The next problem we have is this focus on the parts and not the whole. This is true of both the Ed Spec and cut and paste design. Schools need to be seen as a whole first, as parts second. In addition is the problem of the disconnect between the client (user) and the architect. The process of having specialists who collect information from the client, write it up and pass it on to the architect may be efficient but it is not effective. Finally, and in my mind most important, it is rare that you will find any of these players capable of understanding and designing to the relation between space and its effect on the behavior of learning. All of these things need to be fixed. Working together we need to create places that not only house learners; they need to be places that evoke learning.

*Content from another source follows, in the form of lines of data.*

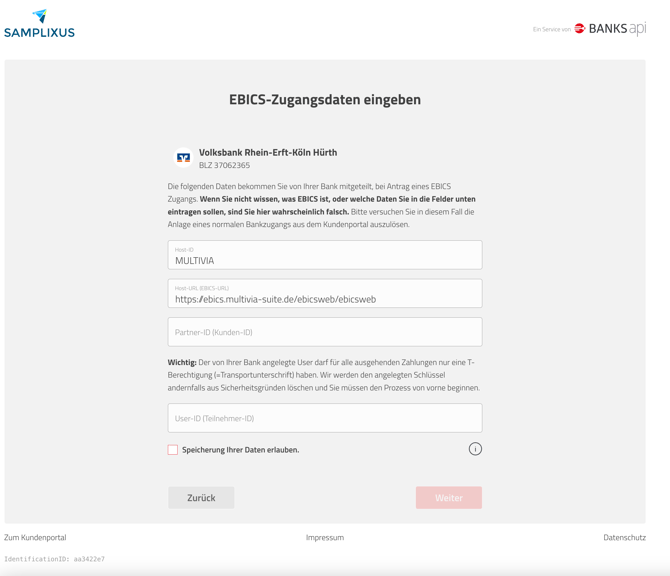Click the Samplixus logo
Screen dimensions: 670x576
[39, 24]
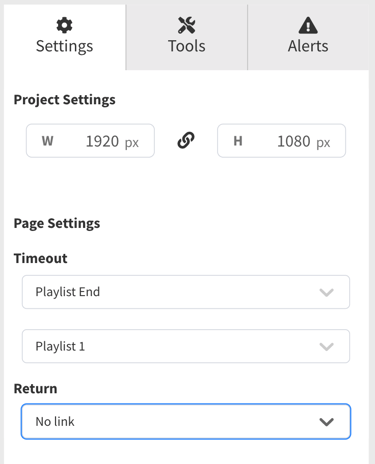
Task: Open the Playlist 1 dropdown
Action: point(186,346)
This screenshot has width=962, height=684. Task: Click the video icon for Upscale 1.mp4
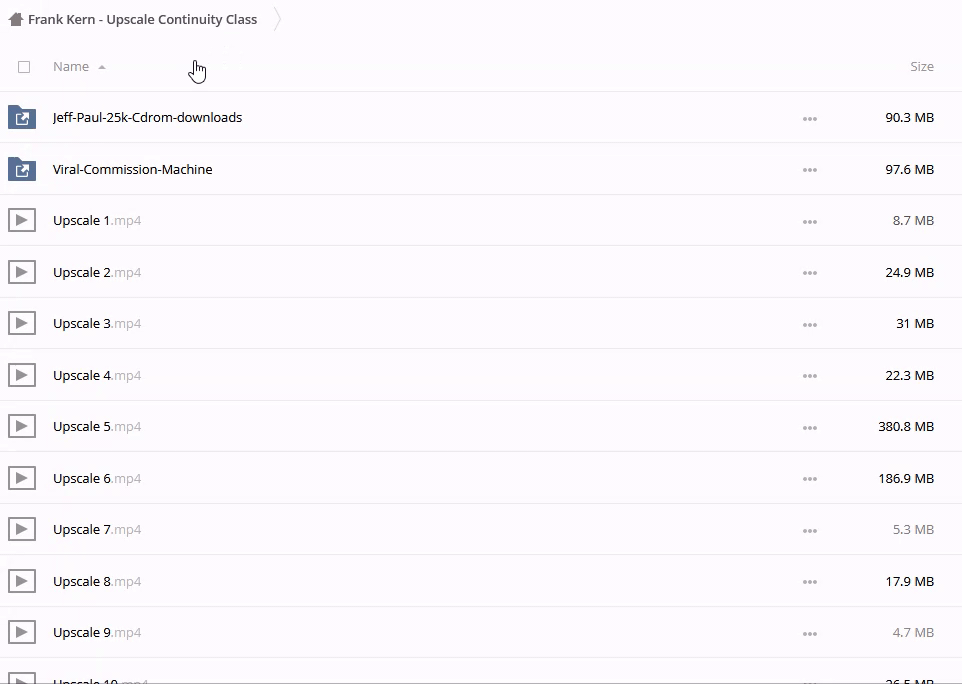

“If you get a program from a school board, the first thing it will say, in our country, is that it must have a nine foot fence around it—wire fence—and that it must have stainless-steel doors and the corridors must be no less than nine feet wide, and that all its classrooms must be well ventilated and have good light and all be certain size. They will give you many things which will help the practitioner make a pretty good profit out of his commission by following the rule of rules. But this is not an architect at work. An architect thinks of a school possibly as being a realm of spaces within which it is well to learn. I think schools, for instance, have now gotten away from the original spark of the existence will or seed of “school.” -Louis Kahn

We need to have accountability from school architects as well as facility planners. Therefore I would also like to comment on the architectural design of new schools. In a word, most school architectural design is repulsive. There are a number of factors behind this but the one I will address is the fragmented approach. This is driven by the Ed Spec tendency to focus on the parts. Design a gym block, an academic block, and an arts block. Throw them together (curved corridors are cool!) and you’re in business. Align the front masses and you might even get an award. This award can be assured if you dress up the facade with a pediment over the entry and some stupid brick pattern. A few pseudo columns with fat capitals won’t hurt.

This aesthetic works because this is a new variation on regionalism. I call it the Ubiquitous Suburban Style Regionalism (USSR—appropriate because school design today is like Russian housing of the cold war—no matter where it is, it looks the same). Next, make the school blend with big-box suburban retail, and no one will give it a second thought. This is better (and therefore the award) than the schools that don’t blend in and are painfully harder to ignore. Of course the thousands of parking spots in front are a no-brainer in this style of design. The other good news here is that those folks that have taken the “School as Prison” design approach are very passé. This is progress. We will take what we can get.

“One asks oneself how it became possible that man today is no longer able to create the very thing the great gift of consciousness should enable him to create: an environment in which he is able to live with dignity and assure survival without losing his identity.” -Aldo van Eyck

Some of our society’s values that have become of prime importance to educators revolve around the concepts of honesty, trust, integrity, and ethics. In light of recent news reports that range from students’ cheating on tests to the destructive behaviors of corporations like Enron and Arthur Anderson, it is no wonder that schools feel compelled to emphasize these values. School architects and educational facility planners need to model the highest level of these values as well. Although we have good intentions, I believe we have been sweeping our share of dirt under the rug. It is time to clean house!